The terminal also ships with the usual tooling — git, kubectl,
helm, jq — so you can clone, build, and push without leaving the
browser.
The privacy guarantee
Why it matters: coding prompts never leave for an external provider. The LLM router has a hard rule for coding work — it blocks every external tier. There is no Anthropic / OpenAI / commercial fallback for code. The only destinations the router will consider are your own GPU tier or the Daalu-hosted pool. If neither can serve the request, the agent returns an error rather than quietly sending your source to a third party. Your code stays inside your perimeter by construction, not by policy you have to trust.

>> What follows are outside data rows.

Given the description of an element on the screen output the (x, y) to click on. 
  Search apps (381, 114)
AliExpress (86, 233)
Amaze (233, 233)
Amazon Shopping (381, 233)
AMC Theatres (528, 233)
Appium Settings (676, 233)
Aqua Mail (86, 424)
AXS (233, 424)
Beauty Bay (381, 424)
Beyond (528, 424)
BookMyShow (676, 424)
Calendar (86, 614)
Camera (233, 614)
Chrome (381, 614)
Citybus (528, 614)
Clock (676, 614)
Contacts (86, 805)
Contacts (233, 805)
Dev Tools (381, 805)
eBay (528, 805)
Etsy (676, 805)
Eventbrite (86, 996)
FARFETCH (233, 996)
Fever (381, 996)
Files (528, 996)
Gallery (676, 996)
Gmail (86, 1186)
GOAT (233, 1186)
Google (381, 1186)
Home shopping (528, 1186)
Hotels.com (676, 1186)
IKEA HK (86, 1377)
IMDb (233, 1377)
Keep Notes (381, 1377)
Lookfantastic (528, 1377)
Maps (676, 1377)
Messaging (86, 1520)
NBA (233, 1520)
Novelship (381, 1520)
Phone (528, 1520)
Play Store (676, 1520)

This is the whole point of running the agent on your own GPU: the model is good enough to be genuinely useful, and your proprietary code never becomes someone else’s training data or transits a network you don’t control. The routing model is Chapter 16; the router itself is Chapter 17.
Isolation
- One pod per user. Your workspace is its own Kubernetes pod with its own filesystem. Another user in your tenant cannot read your files or attach to your shell.
- Locked-down egress. The pod’s network is restricted — it can reach what it needs to clone and to talk to the inference tier, not arbitrary internal services.
- Files on a persistent volume. Your
/workspacefolder lives on a persistent volume sized by your profile and survives pauses.
Lifecycle
A workspace is meant to be long-lived but not immortal:
- Active — at least one open IDE session recently. As long as you have the IDE open in a tab, the idle clock doesn’t start.
- Paused (after 24h idle) — the pod scales down; your files on the volume are preserved. Re-opening the IDE brings it back quickly.
- Destroyed (after 14 days of continued inactivity) — the
volume is released and your files are gone. You get an email
warning before the cliff, so push any in-flight work with a normal
git pushfirst.
Deleting a workspace yourself releases its volume immediately — push anything you care about before you do.
That completes Part V. The coding workspace is where your own GPU stops being an observability dashboard and becomes a tool you use every day. For how that inference is routed and billed, see the concepts in Chapter 17 and the platform detail in Chapter 44.